Think back to the story of the Prodigal Son in the ninth chapter of the biblical book of Luke. A wealthy man had two sons. The younger son demanded his inheritance, essentially wishing his father was dead, and greatly dishonored him. After leaving his father and squandering his inheritance, the son decided to humble himself and return to his father – not as a son, but as a hired servant. When the father saw his son from afar, he ran to him, embraced him, kissed him, affirmed him as his son, encouraged him, accepted him, and celebrated his return. This man became completely undignified. In an honor/shame society such as the one in which this story takes place, it would have been disgraceful for the father to run after his son who had disrespected him with such vitriol. It would have been outrageous that he accepted him as his son. It would have been unbecoming to throw a party for this disrespectful son. The father, though, became undignified. He dropped his dignity. He let go of his pride. He disregarded his public persona. The father had one focus that day – his son who was lost and became found.
When it comes to our children, we must throw our dignity in the eyes of the world away. If we want to lead them to the throne, they must become our priority. What better way is there to show your kids they are important to you than by playing together? It may feel childish at times, but did not Jesus tell his disciples they must become like a child in order to enter the Kingdom of heaven? Playing with your kids will help them learn and develop, help you relax and become more energetic, and bring your family together in a way other things just cannot do. So become undignified like the father of the prodigal son. Become like a child, as Jesus instructed us to do. Bring your family together by understanding and prioritizing the importance of play.
“Hear, O Israel: The Lord our God, the Lord is one.
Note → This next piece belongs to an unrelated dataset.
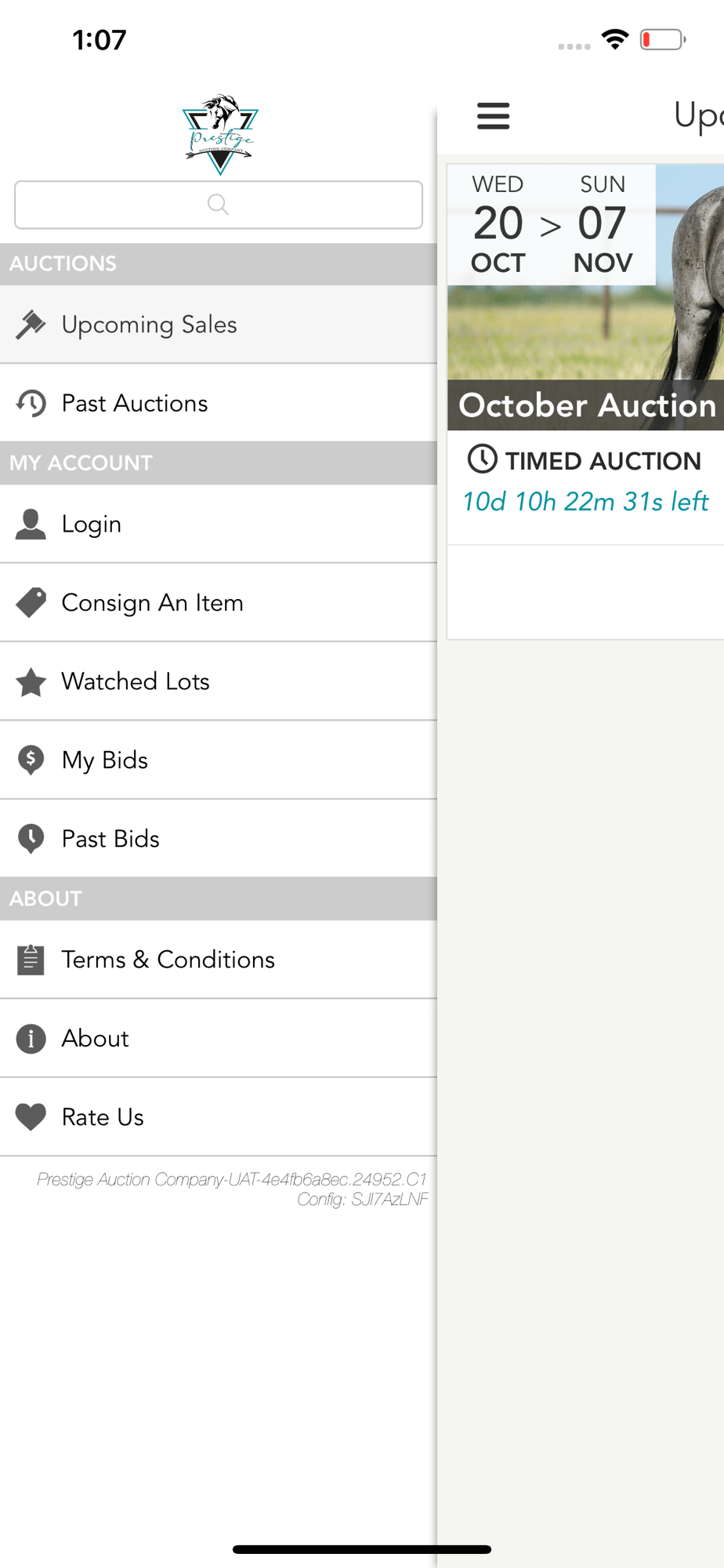
Task: Open the Watched Lots page
Action: pyautogui.click(x=136, y=681)
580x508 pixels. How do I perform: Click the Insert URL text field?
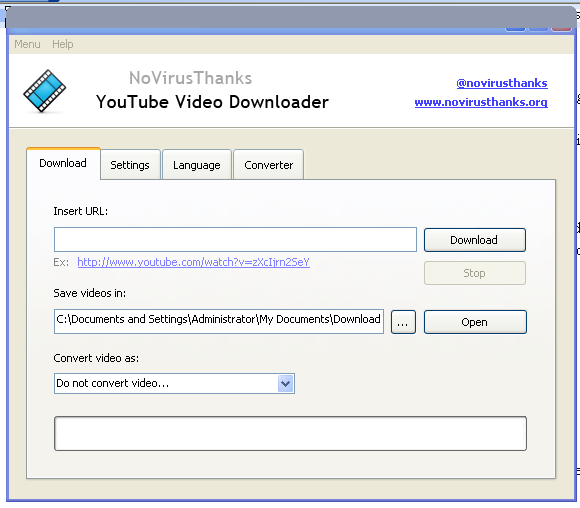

You shall love the Lord your God with all your heart and with all your soul and with all your might. And these words that I command you today shall be on your heart. You shall teach them diligently to your children, and shall talk of them when you sit in your house, and when you walk by the way, and when you lie down, and when you rise. You shall bind them as a sign on your hand, and they shall be as frontlets between your eyes. You shall write them on the doorposts of your house and on your gates.”